**** Working data ****

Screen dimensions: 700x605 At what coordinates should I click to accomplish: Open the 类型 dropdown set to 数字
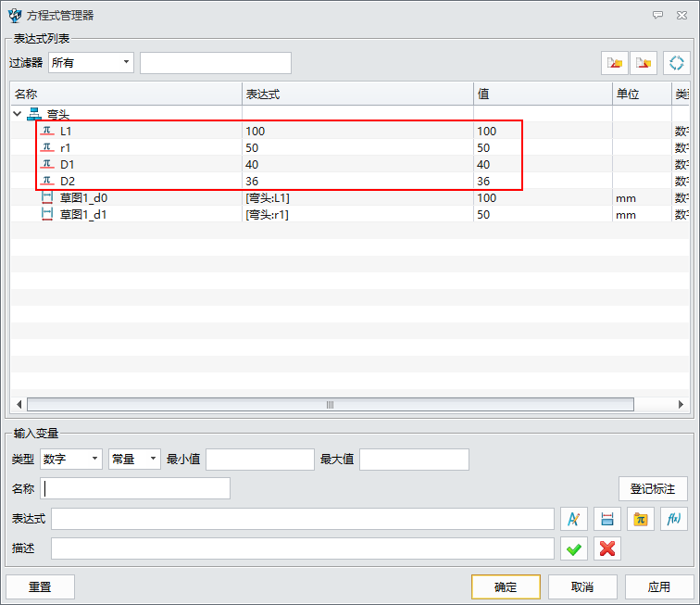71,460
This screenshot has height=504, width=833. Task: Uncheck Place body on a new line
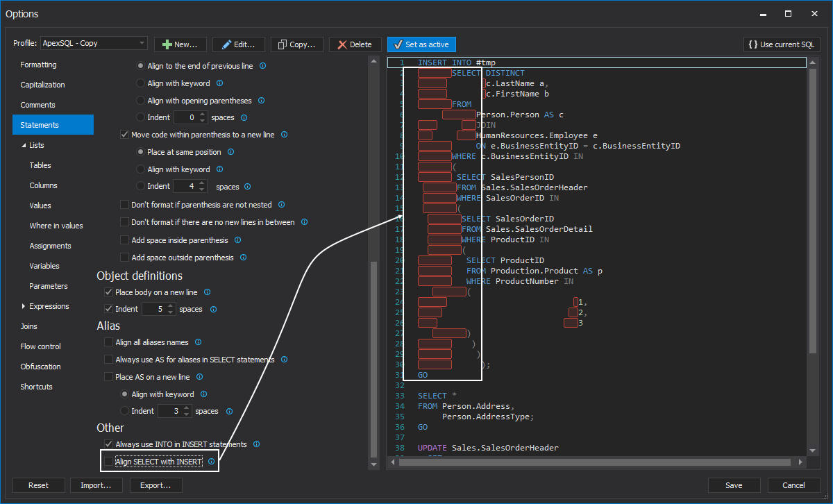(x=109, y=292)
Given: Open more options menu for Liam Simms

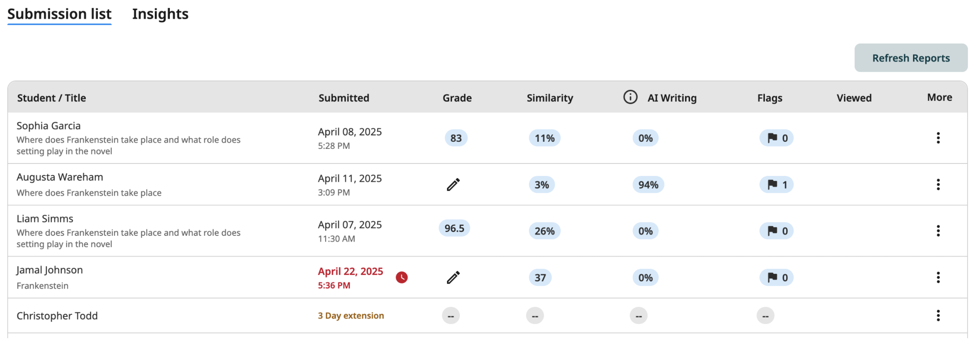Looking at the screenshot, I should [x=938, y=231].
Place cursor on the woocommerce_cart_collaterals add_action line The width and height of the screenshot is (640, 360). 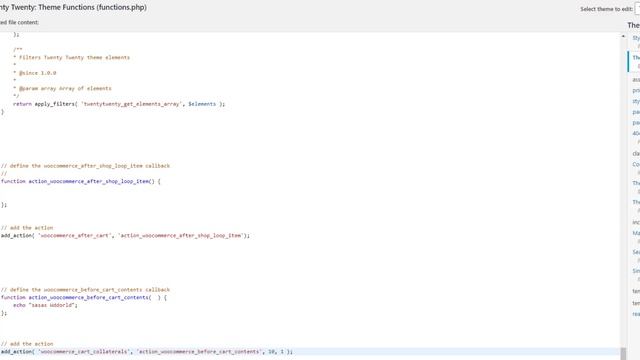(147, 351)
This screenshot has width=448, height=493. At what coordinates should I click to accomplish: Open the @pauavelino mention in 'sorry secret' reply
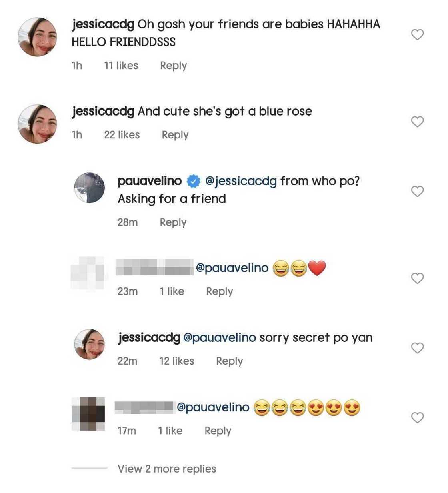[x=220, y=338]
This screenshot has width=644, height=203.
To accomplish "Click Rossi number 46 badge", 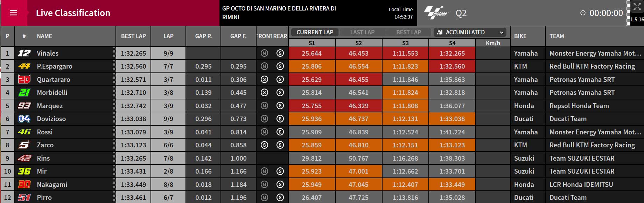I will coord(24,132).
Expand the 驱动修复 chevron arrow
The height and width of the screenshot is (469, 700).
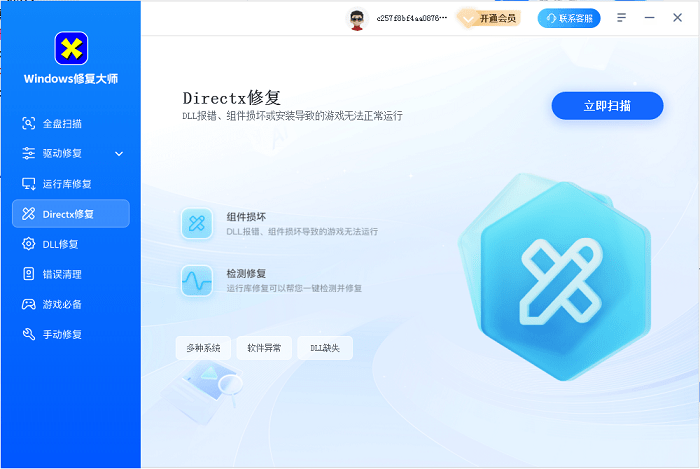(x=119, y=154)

****

The task: What you set down should be exactly the lines from the line containing "The height and" to the last line of the entries above, both included, with no pictures.

Exercise output:
The height and width of the screenshot is (469, 700).
(x=119, y=154)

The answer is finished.